> [Task item]
Find how many lines in this data contain the string "agent". Respond with only that number.

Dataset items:
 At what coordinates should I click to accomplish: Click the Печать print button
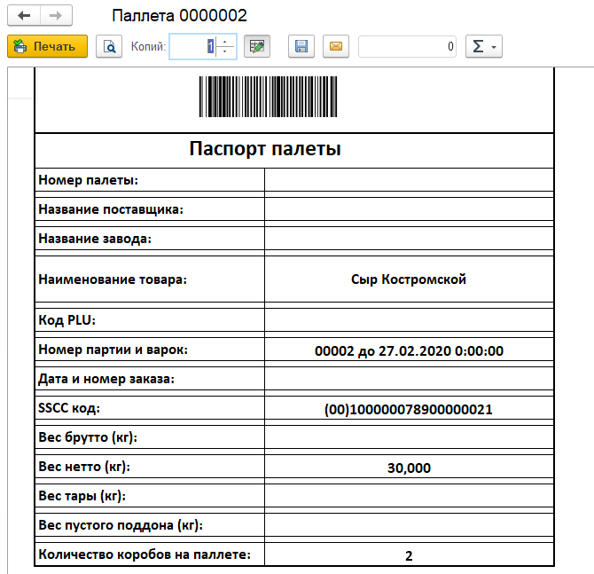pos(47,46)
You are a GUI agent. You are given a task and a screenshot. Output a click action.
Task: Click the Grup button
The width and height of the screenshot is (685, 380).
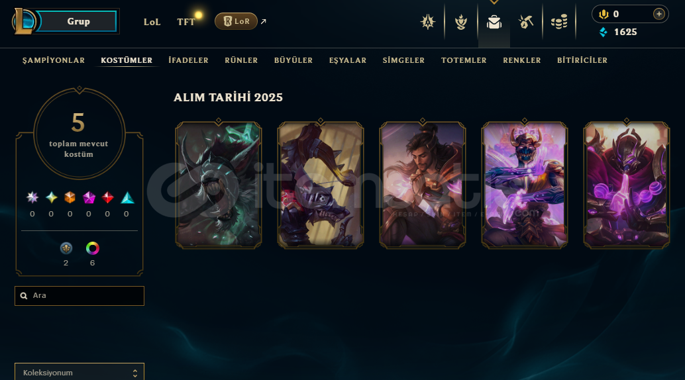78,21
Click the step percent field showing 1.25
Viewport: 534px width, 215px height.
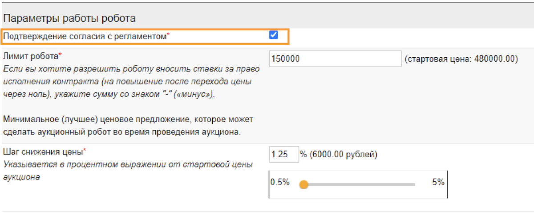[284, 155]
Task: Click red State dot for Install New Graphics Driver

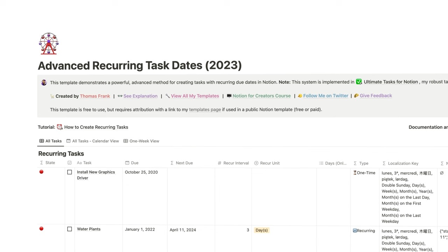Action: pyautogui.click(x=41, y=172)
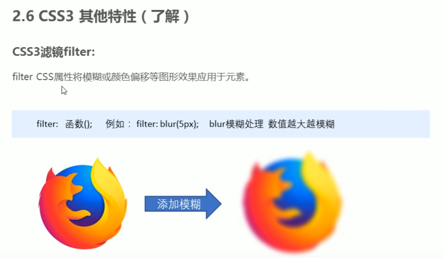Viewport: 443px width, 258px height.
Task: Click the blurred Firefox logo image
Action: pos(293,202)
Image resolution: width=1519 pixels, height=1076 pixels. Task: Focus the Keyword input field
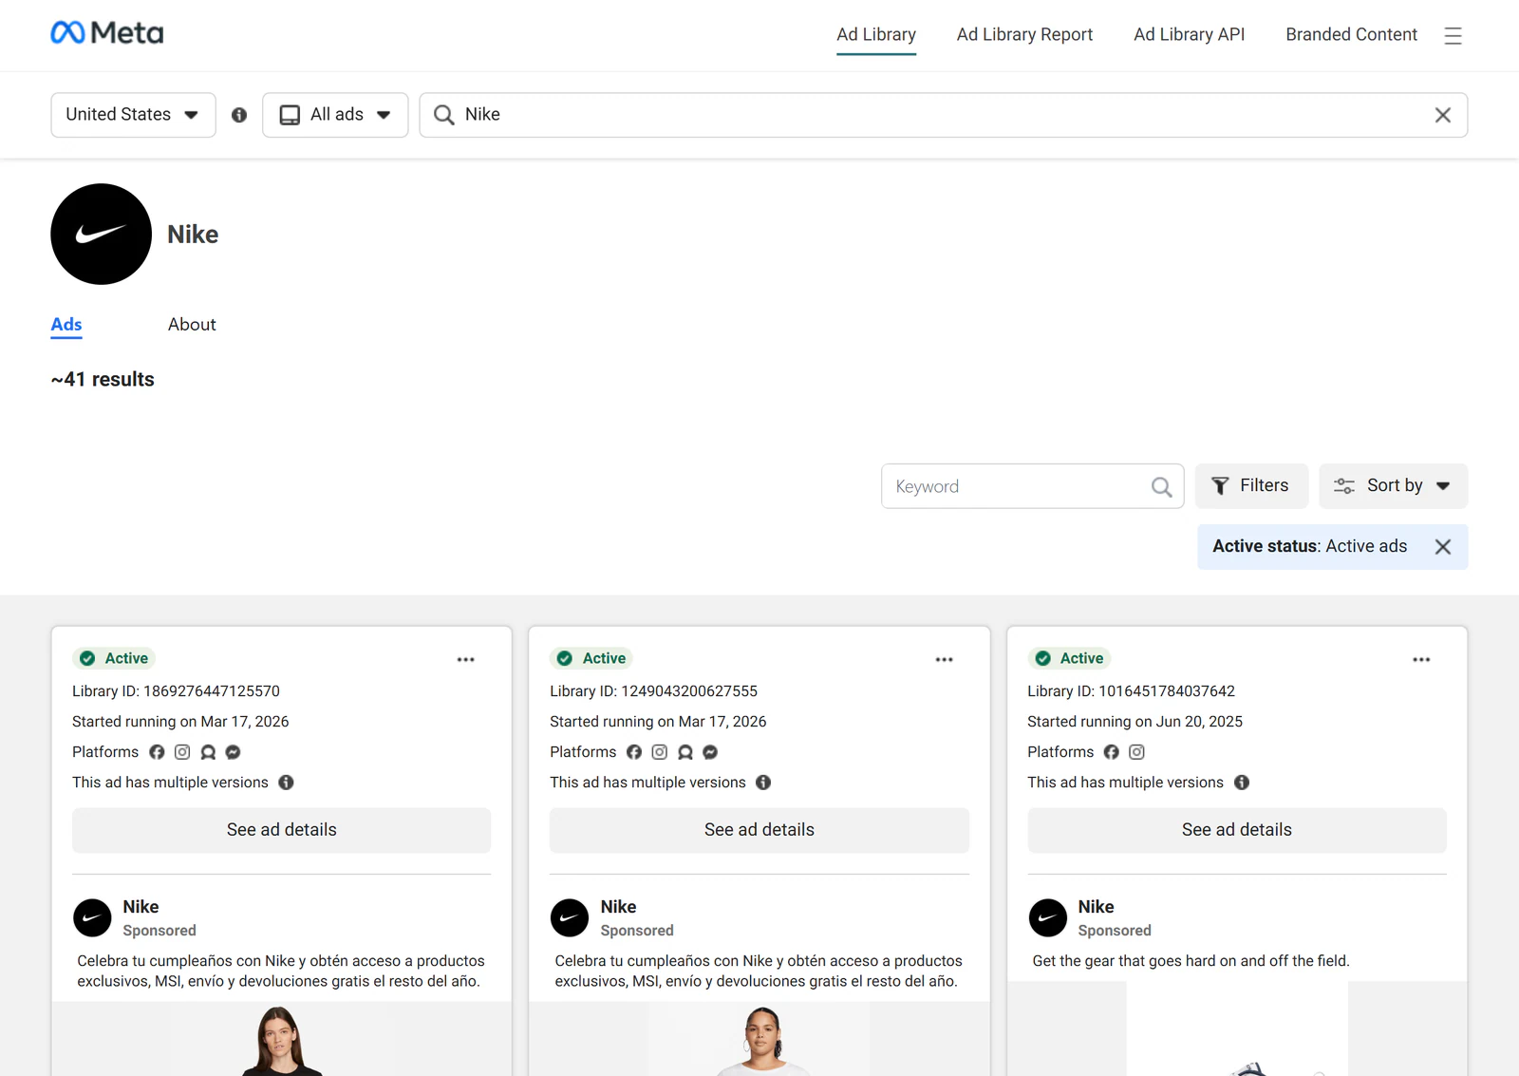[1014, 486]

* * *

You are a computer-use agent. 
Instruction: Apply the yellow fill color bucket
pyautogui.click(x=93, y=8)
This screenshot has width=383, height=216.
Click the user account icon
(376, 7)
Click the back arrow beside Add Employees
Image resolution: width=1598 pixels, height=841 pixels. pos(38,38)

> [Exercise answer]
2